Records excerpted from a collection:
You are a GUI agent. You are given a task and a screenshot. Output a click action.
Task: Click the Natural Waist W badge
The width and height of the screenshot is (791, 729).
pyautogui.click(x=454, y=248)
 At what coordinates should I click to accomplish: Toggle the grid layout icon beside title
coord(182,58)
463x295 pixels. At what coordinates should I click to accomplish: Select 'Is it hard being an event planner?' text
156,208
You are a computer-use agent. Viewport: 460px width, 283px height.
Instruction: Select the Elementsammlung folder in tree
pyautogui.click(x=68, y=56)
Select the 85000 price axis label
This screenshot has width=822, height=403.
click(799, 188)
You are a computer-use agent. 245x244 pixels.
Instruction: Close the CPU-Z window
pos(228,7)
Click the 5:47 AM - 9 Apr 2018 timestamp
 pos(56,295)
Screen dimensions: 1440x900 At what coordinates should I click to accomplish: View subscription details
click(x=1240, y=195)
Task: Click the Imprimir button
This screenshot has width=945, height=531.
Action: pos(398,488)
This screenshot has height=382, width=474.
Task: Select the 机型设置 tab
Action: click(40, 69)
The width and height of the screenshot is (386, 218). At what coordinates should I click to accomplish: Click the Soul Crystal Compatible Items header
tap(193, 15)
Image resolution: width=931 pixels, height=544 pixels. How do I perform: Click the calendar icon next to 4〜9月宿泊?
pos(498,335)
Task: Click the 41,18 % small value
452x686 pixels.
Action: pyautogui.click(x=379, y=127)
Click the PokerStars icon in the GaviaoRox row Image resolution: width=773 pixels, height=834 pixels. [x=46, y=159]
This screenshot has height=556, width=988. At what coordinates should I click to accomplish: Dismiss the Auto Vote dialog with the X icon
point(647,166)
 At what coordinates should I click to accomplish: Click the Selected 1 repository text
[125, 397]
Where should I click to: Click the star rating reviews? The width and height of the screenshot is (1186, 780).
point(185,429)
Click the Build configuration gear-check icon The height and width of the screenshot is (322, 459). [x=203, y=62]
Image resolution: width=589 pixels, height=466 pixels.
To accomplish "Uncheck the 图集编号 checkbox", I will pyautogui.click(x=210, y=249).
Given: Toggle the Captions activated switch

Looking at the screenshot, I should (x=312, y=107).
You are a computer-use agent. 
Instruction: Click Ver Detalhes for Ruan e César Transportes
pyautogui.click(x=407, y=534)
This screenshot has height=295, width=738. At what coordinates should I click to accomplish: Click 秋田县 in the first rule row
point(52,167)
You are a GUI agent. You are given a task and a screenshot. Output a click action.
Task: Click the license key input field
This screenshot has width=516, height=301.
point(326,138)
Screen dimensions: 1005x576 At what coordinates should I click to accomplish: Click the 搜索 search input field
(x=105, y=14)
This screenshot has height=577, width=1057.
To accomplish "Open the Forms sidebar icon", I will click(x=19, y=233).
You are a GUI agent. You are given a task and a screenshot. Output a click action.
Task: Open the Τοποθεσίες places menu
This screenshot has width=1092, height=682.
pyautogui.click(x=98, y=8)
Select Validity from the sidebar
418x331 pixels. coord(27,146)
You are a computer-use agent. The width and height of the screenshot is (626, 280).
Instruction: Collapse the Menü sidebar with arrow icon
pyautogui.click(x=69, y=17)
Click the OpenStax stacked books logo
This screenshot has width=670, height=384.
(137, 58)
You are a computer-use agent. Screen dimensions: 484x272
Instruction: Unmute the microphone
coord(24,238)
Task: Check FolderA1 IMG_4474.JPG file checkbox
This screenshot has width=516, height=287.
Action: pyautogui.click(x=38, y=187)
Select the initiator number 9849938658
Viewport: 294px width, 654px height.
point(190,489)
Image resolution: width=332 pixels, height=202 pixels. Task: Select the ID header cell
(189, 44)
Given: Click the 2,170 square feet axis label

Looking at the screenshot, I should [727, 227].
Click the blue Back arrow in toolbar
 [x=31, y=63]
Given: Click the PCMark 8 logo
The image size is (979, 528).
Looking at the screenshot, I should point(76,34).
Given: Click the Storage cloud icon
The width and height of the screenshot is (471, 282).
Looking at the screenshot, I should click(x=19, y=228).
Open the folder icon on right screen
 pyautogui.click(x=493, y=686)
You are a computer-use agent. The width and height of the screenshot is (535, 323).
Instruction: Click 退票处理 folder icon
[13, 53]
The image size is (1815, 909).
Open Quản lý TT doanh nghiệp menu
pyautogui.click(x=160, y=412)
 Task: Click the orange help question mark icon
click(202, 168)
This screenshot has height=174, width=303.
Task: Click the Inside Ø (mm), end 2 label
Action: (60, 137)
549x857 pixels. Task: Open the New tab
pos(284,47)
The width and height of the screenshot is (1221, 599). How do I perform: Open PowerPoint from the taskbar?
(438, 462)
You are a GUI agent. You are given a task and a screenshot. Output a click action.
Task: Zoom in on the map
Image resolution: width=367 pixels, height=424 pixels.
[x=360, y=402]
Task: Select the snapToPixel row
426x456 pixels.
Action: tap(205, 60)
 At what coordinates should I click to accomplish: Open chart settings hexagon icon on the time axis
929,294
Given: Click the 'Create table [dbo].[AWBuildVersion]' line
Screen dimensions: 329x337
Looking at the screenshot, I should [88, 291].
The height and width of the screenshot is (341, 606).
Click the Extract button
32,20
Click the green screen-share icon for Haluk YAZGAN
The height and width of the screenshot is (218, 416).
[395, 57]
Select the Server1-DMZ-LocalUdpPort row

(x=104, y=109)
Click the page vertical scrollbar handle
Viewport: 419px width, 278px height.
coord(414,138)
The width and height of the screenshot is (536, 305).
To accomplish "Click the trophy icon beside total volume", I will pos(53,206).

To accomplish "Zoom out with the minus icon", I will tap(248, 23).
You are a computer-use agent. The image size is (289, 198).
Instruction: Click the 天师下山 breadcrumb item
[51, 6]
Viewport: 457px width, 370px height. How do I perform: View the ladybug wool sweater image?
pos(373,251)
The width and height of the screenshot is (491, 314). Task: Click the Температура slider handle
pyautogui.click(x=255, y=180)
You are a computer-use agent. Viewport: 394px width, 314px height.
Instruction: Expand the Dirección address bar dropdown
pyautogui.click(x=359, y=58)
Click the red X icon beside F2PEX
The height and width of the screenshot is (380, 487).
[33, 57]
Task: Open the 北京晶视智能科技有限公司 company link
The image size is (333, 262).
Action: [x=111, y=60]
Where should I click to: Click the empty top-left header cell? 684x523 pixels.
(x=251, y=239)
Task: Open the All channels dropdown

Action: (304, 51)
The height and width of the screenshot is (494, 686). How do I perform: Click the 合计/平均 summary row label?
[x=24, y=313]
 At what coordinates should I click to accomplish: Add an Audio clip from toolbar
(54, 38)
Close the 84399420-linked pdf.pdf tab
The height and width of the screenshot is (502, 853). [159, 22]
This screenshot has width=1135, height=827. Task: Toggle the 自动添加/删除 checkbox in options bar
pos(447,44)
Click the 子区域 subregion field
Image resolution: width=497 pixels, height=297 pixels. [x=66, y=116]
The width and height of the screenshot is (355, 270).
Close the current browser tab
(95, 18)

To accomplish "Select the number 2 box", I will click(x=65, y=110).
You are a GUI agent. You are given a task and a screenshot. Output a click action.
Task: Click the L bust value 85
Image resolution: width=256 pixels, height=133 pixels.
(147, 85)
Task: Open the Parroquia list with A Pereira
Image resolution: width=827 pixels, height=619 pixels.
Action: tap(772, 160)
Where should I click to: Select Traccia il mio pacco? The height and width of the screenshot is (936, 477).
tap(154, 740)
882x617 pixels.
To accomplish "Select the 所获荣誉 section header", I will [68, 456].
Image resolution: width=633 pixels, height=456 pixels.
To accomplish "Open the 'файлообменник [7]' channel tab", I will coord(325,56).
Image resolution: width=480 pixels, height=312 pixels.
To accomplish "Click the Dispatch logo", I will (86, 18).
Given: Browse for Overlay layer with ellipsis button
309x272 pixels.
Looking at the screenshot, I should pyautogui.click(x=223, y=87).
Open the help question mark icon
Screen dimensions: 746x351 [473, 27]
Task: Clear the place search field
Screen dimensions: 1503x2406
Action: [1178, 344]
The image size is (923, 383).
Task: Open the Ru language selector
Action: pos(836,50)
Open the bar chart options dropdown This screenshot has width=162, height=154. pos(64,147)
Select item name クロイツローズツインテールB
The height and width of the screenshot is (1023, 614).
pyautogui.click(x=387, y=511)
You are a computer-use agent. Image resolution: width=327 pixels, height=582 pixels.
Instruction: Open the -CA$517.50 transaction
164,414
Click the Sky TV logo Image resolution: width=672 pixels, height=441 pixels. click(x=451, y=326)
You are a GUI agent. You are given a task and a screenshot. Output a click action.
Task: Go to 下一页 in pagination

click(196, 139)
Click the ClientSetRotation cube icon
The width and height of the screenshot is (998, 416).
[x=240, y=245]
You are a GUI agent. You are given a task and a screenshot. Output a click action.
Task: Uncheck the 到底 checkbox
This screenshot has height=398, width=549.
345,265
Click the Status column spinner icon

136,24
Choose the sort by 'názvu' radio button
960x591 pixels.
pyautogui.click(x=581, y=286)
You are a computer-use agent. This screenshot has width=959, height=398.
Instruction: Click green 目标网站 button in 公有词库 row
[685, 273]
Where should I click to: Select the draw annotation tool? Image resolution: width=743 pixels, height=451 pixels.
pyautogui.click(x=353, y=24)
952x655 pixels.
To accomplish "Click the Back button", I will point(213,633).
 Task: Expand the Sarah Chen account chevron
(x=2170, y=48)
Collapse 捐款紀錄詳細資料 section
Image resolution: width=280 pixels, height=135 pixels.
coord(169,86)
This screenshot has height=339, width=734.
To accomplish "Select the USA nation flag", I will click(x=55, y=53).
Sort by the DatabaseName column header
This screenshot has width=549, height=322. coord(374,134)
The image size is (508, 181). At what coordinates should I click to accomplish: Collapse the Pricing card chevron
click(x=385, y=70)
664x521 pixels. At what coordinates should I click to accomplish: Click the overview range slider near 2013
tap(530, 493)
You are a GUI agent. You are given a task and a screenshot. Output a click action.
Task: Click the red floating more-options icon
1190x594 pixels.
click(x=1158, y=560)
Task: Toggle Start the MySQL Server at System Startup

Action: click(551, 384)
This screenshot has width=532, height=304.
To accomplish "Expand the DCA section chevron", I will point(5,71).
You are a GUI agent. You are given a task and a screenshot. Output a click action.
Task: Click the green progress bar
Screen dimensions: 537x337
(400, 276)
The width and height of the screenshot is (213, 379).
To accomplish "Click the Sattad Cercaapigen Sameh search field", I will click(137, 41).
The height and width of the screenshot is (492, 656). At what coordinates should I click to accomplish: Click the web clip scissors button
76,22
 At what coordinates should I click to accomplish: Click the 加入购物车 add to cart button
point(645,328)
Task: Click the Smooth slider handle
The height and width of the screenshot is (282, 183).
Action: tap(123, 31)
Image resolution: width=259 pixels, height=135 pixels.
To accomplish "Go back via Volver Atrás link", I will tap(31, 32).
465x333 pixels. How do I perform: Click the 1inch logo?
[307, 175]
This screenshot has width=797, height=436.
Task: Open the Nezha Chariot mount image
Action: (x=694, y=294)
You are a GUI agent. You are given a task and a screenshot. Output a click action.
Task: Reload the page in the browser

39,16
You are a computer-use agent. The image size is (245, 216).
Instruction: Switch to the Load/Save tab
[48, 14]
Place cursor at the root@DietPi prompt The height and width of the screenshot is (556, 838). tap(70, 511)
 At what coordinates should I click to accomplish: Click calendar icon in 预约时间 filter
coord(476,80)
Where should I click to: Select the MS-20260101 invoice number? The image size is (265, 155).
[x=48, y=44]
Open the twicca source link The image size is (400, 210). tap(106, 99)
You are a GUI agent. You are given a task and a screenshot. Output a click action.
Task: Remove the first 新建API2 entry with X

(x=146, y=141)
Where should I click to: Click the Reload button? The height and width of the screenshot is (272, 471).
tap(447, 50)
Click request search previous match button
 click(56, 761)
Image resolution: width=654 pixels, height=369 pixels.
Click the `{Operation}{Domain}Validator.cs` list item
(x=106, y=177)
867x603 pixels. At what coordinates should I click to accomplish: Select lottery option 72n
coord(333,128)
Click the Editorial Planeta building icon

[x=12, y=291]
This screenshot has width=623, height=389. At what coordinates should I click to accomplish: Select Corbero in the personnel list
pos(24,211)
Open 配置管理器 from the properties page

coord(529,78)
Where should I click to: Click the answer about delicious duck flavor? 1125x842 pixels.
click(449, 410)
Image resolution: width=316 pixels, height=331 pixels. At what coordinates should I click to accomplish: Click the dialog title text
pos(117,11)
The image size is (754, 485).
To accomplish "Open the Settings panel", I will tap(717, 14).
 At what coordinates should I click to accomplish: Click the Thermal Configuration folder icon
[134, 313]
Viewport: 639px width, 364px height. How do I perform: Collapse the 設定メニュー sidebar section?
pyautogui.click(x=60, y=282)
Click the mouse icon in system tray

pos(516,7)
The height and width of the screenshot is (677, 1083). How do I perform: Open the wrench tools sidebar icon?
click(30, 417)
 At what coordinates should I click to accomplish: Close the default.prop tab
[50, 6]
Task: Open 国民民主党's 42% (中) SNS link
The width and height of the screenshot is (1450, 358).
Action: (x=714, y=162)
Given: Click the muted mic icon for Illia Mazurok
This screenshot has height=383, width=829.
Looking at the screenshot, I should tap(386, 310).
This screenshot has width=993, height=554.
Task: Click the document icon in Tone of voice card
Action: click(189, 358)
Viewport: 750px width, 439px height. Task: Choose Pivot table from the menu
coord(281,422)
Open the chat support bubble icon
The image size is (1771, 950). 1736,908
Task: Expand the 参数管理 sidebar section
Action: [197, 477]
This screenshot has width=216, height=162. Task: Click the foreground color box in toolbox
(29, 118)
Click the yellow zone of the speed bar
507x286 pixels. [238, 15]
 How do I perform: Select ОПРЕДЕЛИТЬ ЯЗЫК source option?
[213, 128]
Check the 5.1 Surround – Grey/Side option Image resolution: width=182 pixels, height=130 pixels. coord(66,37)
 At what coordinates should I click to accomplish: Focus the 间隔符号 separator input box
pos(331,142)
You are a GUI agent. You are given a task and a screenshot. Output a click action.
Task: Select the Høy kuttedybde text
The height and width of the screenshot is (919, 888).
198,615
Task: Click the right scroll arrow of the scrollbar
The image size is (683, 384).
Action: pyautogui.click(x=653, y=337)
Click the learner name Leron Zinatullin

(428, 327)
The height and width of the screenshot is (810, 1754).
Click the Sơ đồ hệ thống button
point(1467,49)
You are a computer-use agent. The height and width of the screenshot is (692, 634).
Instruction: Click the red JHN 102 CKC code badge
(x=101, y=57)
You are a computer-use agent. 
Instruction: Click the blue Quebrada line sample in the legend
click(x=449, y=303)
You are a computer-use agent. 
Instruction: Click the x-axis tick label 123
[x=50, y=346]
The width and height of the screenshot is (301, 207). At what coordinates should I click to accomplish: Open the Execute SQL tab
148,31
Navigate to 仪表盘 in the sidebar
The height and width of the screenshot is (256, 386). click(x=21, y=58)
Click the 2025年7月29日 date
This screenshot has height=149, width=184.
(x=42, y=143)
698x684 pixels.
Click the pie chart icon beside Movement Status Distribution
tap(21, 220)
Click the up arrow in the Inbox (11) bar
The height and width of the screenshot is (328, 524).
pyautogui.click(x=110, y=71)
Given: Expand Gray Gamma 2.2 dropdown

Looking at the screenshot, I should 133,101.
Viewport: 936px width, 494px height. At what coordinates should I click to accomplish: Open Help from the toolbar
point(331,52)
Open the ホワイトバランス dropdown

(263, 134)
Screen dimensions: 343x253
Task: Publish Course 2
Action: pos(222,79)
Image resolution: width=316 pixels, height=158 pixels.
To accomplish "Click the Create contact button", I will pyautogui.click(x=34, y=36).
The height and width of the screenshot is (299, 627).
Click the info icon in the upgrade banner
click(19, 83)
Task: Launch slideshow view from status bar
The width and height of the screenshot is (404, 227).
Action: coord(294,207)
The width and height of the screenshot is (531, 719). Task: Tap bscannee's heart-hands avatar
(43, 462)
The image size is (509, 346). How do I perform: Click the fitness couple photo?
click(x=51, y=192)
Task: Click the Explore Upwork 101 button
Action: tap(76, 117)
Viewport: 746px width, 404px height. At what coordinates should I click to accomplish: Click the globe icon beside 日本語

TO DO
If a line in the data above holds the string "value", copy it.

TASK ANSWER
Task: Click the 41,18 % small value
Task: Click the L bust value 85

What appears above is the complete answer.